Entering into the experience of Lazarus, knowing that each of us can
feel we’re the one Jesus loves. We’re loved
ones who need new life.
John offers
us a story with a miracle – what he calls a sign, and as always with John, it’s
not to dazzle or impress. It is for
the glory of God, and he’s more
explicit in this Gospel – that the Son of God may be glorified through it.
So
when he heard that he was ill, he remained for two days in the place where he
was.
This isn't
what we might expect here. Jesus loved
Mary, Martha and Lazarus, so we want to hear that He went to them right away -
but He doesn’t. He remained for two
days.
As in many
of John’s gospels, I feel this is a teaching moment. This is not what we expect, but we’ve learned
that whatever happens, it will be for the glory of God.
He
said to his disciples, “Let us go back to Judea.”
The
disciples said to him, “Rabbi, the Jews were just trying to stone you, and you
want to go back there?”
Jesus says, “Let
us go back to Judea.” He’s saying, “Let’s
go back to Jerusalem.” His passion and
death are waiting for Him in Jerusalem and He knows it and we’re invited to go
to Jerusalem with Him.
The power of
this story is not only that Jesus raised His friend Lazarus from the dead as His
final sign. Lazarus, after all, will die
again. The deepest power is that this is
just days before Jesus Himself will die and be raised from the dead.
We don’t
always get the resurrection. We don’t
feel the power of it in our hearts because we have to really embrace death to
understand what it means, and we live in a culture that’s in denial of death. In previous ages where death was more a part
of everyday life, the Good News of the resurrection was tremendously good news.
We don’t
lack a fear of death because we don't believe it, but because we deny it. In fact, it’s a great fear inside of us.
When I sat
at the side of my brother Tom, and watched the life slip out of him, I grieved
for him along with the rest of our family and friends, but I don’t think it
made me think of my own death. My death
is … out there at some vague time in the future... when I’m really old.
But now I’m turning
70 this year. How much more time do I have? All of us will die. Everyone reading this reflection will die and
we don’t want to really think about that.
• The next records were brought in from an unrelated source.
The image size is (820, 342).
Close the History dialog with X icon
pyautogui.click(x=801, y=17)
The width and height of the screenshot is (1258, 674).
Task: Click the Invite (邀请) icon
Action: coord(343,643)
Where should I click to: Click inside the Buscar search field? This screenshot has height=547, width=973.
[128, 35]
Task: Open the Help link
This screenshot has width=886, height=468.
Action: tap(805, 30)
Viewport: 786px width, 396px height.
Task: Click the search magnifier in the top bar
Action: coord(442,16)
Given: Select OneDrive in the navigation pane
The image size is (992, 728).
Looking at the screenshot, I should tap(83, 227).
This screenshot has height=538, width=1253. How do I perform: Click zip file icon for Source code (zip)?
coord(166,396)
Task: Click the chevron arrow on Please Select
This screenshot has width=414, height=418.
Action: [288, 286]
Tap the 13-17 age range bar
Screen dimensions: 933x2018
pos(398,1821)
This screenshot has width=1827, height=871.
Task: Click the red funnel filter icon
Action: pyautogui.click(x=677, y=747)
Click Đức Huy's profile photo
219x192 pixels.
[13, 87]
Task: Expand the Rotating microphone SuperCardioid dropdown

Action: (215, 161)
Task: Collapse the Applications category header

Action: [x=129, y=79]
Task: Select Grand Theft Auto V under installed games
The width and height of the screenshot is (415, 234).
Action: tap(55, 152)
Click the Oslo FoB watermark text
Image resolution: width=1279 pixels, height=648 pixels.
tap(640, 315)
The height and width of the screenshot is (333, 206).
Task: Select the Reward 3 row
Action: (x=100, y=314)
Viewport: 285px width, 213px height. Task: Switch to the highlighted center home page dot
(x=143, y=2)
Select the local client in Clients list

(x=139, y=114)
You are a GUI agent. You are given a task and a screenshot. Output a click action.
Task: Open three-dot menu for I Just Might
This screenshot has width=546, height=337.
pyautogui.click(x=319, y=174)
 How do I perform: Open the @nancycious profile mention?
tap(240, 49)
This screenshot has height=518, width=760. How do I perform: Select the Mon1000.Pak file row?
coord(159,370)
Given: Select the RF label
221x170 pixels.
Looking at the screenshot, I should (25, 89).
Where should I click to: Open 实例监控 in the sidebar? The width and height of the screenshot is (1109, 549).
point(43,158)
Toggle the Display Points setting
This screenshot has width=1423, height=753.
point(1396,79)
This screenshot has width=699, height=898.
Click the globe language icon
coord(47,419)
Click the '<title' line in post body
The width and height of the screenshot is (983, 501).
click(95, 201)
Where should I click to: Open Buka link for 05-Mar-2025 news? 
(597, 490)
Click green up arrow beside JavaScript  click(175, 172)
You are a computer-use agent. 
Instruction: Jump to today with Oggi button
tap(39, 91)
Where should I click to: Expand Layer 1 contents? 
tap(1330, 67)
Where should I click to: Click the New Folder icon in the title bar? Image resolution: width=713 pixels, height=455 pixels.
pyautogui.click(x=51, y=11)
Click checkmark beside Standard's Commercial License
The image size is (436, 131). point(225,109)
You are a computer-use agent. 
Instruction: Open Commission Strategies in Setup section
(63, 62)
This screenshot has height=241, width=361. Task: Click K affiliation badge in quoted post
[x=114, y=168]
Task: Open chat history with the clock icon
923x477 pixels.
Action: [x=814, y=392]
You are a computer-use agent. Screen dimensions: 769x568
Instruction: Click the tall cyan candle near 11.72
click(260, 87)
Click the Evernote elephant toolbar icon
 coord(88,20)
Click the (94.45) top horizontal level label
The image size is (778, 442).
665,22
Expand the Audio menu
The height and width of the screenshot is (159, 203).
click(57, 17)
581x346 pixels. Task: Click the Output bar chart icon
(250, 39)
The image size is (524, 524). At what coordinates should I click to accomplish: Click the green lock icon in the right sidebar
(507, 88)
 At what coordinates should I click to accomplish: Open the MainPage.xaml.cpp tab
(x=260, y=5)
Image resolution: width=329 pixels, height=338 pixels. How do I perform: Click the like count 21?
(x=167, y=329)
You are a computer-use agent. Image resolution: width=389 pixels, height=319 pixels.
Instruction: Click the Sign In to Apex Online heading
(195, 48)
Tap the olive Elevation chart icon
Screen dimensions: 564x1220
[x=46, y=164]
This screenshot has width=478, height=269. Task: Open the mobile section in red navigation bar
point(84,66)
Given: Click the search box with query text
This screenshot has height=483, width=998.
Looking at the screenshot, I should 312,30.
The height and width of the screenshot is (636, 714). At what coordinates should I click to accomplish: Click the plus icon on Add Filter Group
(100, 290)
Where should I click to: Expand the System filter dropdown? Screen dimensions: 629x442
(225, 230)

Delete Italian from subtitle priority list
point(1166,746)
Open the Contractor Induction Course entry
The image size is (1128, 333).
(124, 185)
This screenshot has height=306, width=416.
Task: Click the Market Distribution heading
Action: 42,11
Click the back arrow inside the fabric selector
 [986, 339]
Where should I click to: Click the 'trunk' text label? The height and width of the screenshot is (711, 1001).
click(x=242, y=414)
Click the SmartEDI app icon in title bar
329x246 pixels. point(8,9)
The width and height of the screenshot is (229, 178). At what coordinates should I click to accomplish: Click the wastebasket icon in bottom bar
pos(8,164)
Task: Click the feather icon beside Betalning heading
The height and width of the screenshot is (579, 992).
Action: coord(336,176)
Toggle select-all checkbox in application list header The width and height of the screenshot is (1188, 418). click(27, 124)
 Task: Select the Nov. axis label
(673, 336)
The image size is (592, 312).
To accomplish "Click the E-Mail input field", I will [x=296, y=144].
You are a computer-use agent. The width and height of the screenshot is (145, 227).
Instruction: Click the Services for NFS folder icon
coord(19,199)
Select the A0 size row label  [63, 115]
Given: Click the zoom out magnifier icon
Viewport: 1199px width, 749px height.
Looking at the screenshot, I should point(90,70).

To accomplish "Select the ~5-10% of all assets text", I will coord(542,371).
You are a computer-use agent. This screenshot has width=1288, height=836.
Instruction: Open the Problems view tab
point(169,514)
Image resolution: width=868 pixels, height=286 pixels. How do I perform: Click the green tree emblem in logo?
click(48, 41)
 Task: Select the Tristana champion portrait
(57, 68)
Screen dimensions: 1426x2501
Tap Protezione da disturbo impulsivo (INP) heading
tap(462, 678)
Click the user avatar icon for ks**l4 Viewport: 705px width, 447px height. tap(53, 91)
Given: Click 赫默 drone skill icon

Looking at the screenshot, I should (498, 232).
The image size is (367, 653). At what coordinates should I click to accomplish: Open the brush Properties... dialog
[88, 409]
We’re going to die this year, or next year, in ten years, twenty-five
years. We don’t know.
The
invitation in one of the Eucharistic Prayers is “to be ready to greet him
when he comes again in glory,” to be ready to die.
There was a
time in my childhood when I was always terrified of death. I dwelled on it a lot because I was so afraid
of it. I believed that at the end, I was
going to be punished for my bad life by a God who was waiting to judge me. So I’ve tried to live a good life and raise
my family in a manner pleasing to God that I’ve learned through going to Masses
and reading scripture and Catholic magazines and other sources, hoping it’s
enough.
But now
toward the end of my life, I’m trying to move my relationship with God from my
head to my heart. Sometimes my
relationship with God is still clearly one of fear of the big, judging God. It’s not as warm a relationship as it should be. It’s cautious and leery. On those days I truly get close to God in
meditation or prayer, I imagine falling into the arms of a loving God, and I hear
Jesus saying to me, “Stephen, come out! Let
yourself free!”
So
Thomas, called Didymus, said to his fellow disciples, “Let us also go to die
with him.”
That’s kind
of a remarkable thing to say, from Thomas, who would be the doubter among them,
expressing the doubts we all have. But
Thomas is also the one who says to Jesus, “Lord, we don’t know where you are
going. How can we know the way?” Jesus answers: “I am the Way.” [John 14:1-6]
So what is
the path we’re to take? The path of
Jesus; we imitate Him and follow Him. This
is the way to eternal life!
Martha
said to Jesus, “Lord, if you had been here, my brother would not have died. But
even now I know that whatever you ask of God, God will give you.”
There’s a
little edge in this. After all, it’s understood
that Jesus had the ability to reach Lazarus while he was still alive because He
was only two miles away. Mary and Martha
knew this. So, when Jesus did arrive,
days late, I would imagine the sisters being very angry. Martha is blaming Him for the loss of Lazarus,
and she doesn’t really believe it when His next line is “Your brother will
rise.”
“Right,
right,” she’s probably thinking. “In the
resurrection on the last day.” “Yeah,”
Martha says, “I get it.” But she blames
Jesus for not saving him now. Mary does
too.
How often do
we blame God for the pains and sorrows in our own life and for the deaths of so
many things in our lives.
There are
real deaths and losses and deaths of relationships. We also have to face the loss of expectations
for ourselves, for others, for our children.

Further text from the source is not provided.